Hutchinson's estimator is a randomized algorithm that computes an $\epsilon$-approximation to the trace of any positive semidefinite matrix using $\mathcal{O}(1/\epsilon^2)$ matrix-vector products. An improvement of Hutchinson's estimator, known as Hutch++, only requires $\mathcal{O}(1/\epsilon)$ matrix-vector products. In this paper, we propose a generalization of Hutch++, which we call ContHutch++, that uses operator-function products to efficiently estimate the trace of any trace-class integral operator. Our ContHutch++ estimates avoid spectral artifacts introduced by discretization and are accompanied by rigorous high-probability error bounds. We use ContHutch++ to derive a new high-order accurate algorithm for quantum density-of-states and also show how it can estimate electromagnetic fields induced by incoherent sources.

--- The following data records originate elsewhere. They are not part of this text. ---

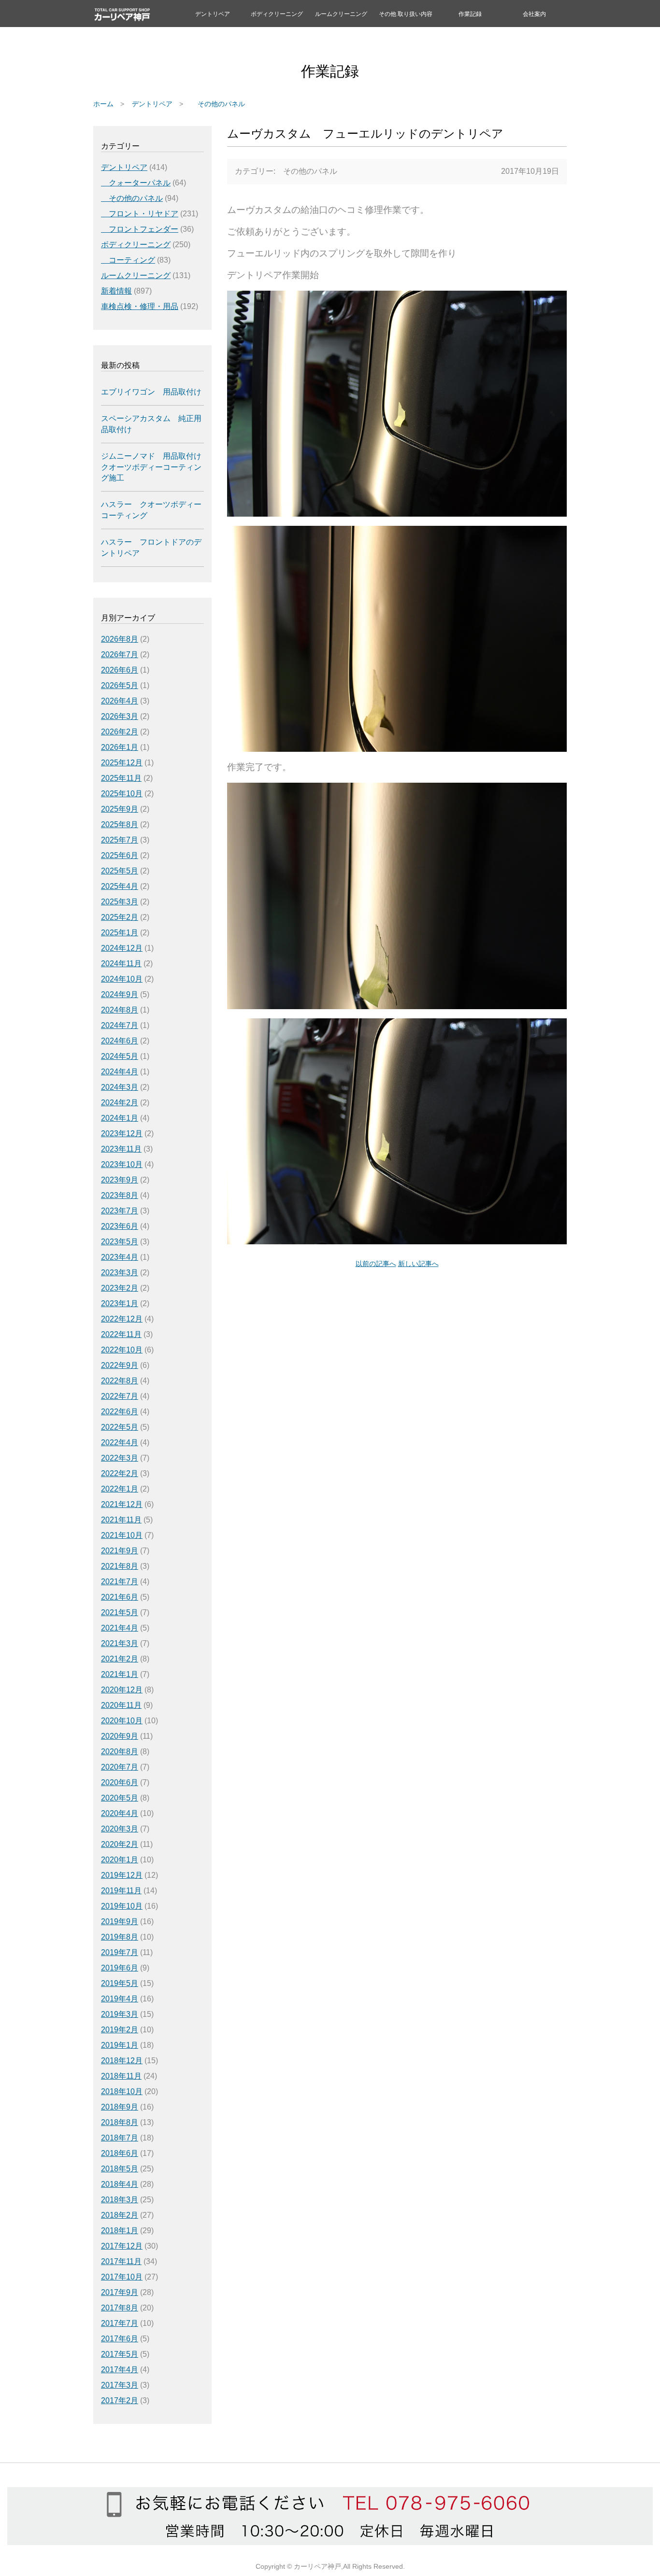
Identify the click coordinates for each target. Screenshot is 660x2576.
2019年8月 (119, 1937)
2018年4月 (119, 2184)
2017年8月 (119, 2308)
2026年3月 (119, 716)
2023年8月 (119, 1195)
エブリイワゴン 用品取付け (151, 392)
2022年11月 (121, 1334)
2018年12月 (122, 2060)
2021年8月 (119, 1566)
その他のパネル (218, 104)
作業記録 (470, 14)
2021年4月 (119, 1628)
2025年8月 (119, 824)
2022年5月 (119, 1427)
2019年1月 (119, 2045)
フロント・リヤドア (139, 214)
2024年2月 (119, 1102)
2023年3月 (119, 1272)
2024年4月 (119, 1072)
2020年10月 (122, 1721)
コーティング (128, 260)
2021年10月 (122, 1535)
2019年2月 (119, 2030)
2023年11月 (121, 1149)
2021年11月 (121, 1520)
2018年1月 (119, 2230)
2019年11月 (121, 1890)
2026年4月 (119, 701)
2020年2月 (119, 1844)
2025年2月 (119, 917)
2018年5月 (119, 2169)
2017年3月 (119, 2385)
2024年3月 (119, 1087)
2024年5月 (119, 1056)
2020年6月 (119, 1782)
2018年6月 (119, 2153)
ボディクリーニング (277, 14)
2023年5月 (119, 1242)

翻译：Hutchinson 估计器是一种随机算法，它使用 $\mathcal{O}(1/\epsilon^2)$ 次矩阵-向量乘积来计算任意半正定矩阵迹的 $\epsilon$ 近似。Hutchinson 估计器的一种改进版本，称为 Hutch++，仅需 $\mathcal{O}(1/\epsilon)$ 次矩阵-向量乘积。本文提出了一种 Hutch++ 的推广方法，我们称之为 ContHutch++，它利用算子-函数乘积来高效估计任意迹类积分算子的迹。我们的 ContHutch++ 估计避免了离散化引入的频谱伪影，并附有严格的高概率误差界。我们使用 ContHutch++ 推导了一种新的高精度量子态密度算法，并展示了如何用它来估计非相干源感生的电磁场。